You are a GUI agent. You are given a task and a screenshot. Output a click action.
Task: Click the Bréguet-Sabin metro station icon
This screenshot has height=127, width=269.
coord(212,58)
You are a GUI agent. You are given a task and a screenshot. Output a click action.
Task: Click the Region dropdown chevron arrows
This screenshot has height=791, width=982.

--*--

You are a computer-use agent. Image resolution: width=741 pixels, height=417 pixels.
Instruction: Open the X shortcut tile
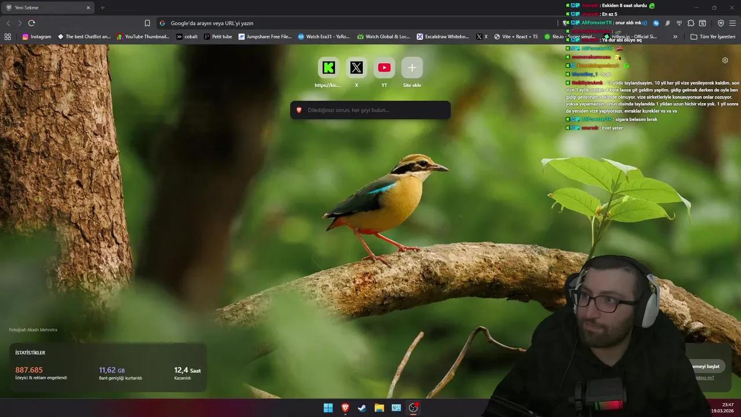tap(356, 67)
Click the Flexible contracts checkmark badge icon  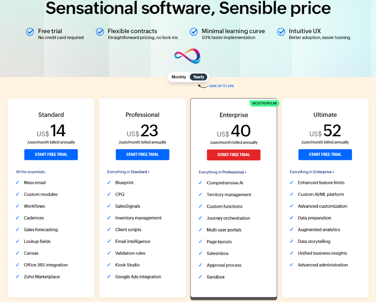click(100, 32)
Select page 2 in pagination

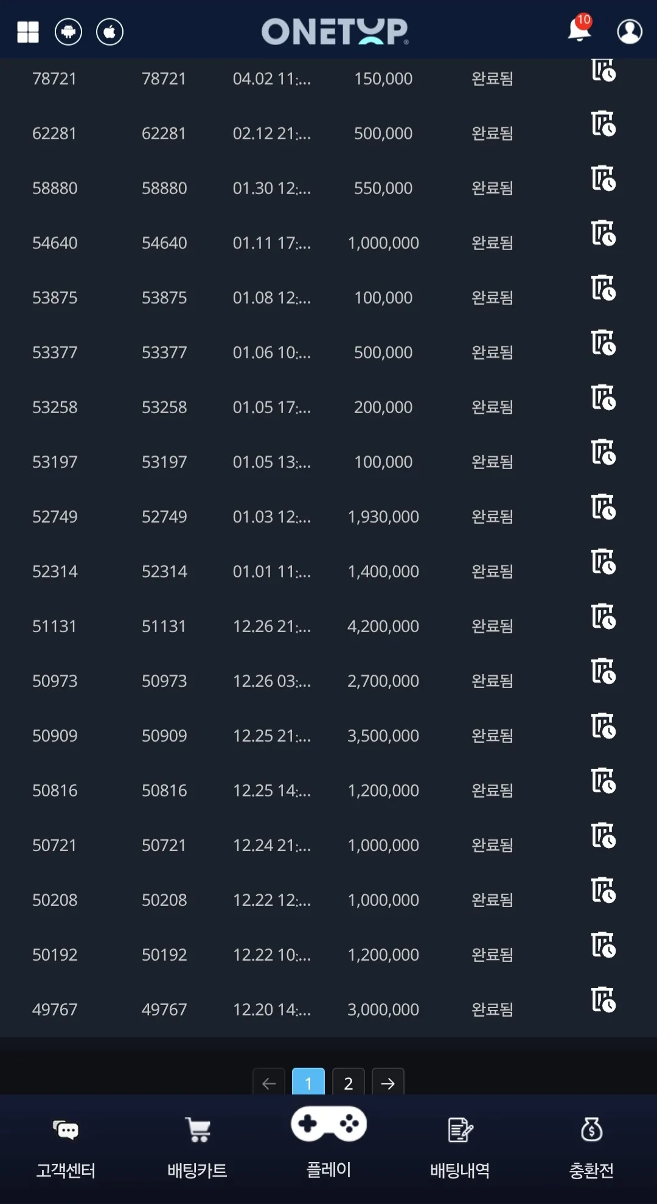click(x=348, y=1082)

--*--

▶ [Required work]: Among the records above, repeat exactly the line with "Task: Click the Bréguet-Sabin", the line with "This screenshot has height=791, width=982.", and every line in between, and only those.

▶ [Output for this exercise]:
Task: Click the Bréguet-Sabin metro station icon
This screenshot has height=127, width=269.
coord(212,58)
You are a GUI agent. You are given a task and a screenshot. Output a click action.
Task: Click the Region dropdown chevron arrows
This screenshot has height=791, width=982.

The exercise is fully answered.